Dawson Dunning hails from one of Montana's smallest towns, but his passion for film and wildlife conservation has resulted in him taking on some of the planet's largest biological problems. 

Dunning, currently a graduate student in Montana State University's Science and Natural History Filmmaking program, grew up on a ranch near Otter, Montana and is currently at Victoria University of Wellington, New Zealand on a Fulbright Fellowship.

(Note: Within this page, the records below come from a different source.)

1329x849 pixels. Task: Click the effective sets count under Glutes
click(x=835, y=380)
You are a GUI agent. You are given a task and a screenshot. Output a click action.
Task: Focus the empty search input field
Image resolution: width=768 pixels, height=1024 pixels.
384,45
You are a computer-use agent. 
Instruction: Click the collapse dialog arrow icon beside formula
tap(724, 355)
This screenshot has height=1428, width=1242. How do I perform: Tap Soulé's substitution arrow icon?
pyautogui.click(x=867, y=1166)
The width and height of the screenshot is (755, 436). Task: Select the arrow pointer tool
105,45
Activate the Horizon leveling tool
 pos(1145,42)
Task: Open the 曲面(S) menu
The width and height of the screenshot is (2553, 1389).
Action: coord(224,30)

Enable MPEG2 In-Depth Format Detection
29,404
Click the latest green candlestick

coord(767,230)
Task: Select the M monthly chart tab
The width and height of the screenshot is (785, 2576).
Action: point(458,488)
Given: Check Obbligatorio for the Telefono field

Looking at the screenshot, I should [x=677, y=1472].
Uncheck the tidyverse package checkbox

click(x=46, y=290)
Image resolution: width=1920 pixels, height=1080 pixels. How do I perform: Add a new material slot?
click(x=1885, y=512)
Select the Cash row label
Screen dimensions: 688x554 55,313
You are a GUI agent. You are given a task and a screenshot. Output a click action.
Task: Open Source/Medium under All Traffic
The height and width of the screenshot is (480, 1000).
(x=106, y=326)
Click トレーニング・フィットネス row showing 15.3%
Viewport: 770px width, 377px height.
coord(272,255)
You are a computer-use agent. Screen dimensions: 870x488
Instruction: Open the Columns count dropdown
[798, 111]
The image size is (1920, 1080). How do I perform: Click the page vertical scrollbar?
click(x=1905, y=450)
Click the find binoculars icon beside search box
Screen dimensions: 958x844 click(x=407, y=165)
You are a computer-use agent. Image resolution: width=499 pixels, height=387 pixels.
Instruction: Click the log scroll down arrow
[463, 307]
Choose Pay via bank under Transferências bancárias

Throughout 2009, he will study and film the tuatara, a species of reptile with a lineage dating back 200 million years, and the sooty shearwater, a seabird that has the longest known migration of any animal on the planet.

On the reasoning behind his film project, Dunning says, “Both of these species are especially important in Māori culture, which is what sparked my curiosity for the topic.  I am intensely interested in wildlife conservation, but acutely aware of the fact cultural values are crucial in protecting species and are often overlooked in the scientific community.  While biologists are studying population trends and ecology using Western scientific methods, there is a wealth of knowledge already out there about species, passed down by many generations of indigenous people and those who have lived close to the land.  The reality is that this knowledge is disappearing at an alarming rate and the more species that we allow to dwindle and disappear, the more traditional knowledge will be lost as well.

“In the coming months I will be profiling research of the sooty shearwater, or muttonbird, which has been traditionally harvested by Māori people for centuries.  In conjunction with this study we will conduct interviews with Māori, who are collaborating with researchers to have their traditional knowledge documented and archived for future generations.  I have quickly realized that my contribution to this aspect of the project will be one of my greatest services while in New Zealand.  I also hope to spread a wider message that Western science and traditional knowledge are not contrasting ideas; neither are they two sides of the same coin.  More so, they are both ways of knowing, ways of understanding our universe, and partners in conversation. 

“My work at MSU and as a Fulbright fellow has reaffirmed that I made the right decision to go into filmmaking, which allows me to combine my interest and training in science with the creative arts.  Storytelling and artistic endeavors hold much more promise in my career in wildlife conservation than lab work and scientific publications.  Documentary film is an amazing tool in that it allows me to target an audience of choice, one that I feel will learn the most from the experience.”

At the conclusion of his Fulbright Fellowship and travels abroad, Dunning plans to return to Montana to begin developing films surrounding the environment and people where he was raised and where his passion for conservation originated.